§ **What to work on**
From the entries, copy out every line in which the word "text" is found.

(Collected data)
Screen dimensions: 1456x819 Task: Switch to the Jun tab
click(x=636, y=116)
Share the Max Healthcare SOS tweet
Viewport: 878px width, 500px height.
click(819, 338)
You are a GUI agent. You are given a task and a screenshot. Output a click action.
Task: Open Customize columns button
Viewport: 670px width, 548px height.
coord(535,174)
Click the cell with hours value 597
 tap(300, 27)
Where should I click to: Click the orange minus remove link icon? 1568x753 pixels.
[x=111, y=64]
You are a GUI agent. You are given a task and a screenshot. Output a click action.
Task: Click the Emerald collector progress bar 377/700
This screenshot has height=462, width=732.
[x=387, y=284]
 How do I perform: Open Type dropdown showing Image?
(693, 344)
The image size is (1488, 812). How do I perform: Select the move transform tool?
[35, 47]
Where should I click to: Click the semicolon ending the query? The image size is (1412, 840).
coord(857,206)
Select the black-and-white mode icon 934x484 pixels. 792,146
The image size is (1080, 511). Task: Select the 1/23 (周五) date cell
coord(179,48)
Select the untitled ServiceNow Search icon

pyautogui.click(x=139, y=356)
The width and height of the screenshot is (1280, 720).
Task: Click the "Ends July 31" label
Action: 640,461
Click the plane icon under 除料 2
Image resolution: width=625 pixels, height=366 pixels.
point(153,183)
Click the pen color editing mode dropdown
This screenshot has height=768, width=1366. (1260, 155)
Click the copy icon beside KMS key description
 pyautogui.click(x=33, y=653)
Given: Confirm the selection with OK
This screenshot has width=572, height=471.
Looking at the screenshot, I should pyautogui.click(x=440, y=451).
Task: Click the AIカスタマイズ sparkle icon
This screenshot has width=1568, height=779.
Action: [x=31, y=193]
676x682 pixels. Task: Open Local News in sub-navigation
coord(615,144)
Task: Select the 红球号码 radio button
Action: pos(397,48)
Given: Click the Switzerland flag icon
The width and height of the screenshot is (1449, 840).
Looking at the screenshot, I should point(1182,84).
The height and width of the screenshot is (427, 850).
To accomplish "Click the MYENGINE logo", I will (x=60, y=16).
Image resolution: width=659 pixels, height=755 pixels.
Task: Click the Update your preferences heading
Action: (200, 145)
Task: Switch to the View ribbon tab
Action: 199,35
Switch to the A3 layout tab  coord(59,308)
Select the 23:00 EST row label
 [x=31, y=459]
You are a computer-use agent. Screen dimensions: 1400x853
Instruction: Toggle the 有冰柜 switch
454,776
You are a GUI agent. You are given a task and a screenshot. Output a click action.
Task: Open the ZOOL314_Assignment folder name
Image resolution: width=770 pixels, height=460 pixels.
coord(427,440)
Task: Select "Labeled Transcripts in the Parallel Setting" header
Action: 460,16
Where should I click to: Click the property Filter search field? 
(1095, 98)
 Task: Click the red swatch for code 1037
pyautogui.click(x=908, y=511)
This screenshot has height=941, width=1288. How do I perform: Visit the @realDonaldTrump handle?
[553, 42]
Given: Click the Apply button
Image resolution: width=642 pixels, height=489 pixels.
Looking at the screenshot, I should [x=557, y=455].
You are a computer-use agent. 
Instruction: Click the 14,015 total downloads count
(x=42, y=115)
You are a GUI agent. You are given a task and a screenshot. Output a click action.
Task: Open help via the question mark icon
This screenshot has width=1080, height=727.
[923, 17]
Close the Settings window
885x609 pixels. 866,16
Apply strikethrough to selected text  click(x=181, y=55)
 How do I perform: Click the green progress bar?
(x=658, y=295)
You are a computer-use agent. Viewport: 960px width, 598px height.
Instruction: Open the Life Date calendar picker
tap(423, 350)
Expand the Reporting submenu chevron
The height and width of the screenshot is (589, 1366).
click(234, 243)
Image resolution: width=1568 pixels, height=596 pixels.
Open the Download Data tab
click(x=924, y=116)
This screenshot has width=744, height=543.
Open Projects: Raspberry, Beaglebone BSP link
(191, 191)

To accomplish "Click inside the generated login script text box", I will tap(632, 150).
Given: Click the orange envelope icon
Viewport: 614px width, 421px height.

§ **Exercise answer**
Apply strikethrough to selected text  click(x=181, y=55)
To accomplish "Click inside the generated login script text box", I will tap(632, 150).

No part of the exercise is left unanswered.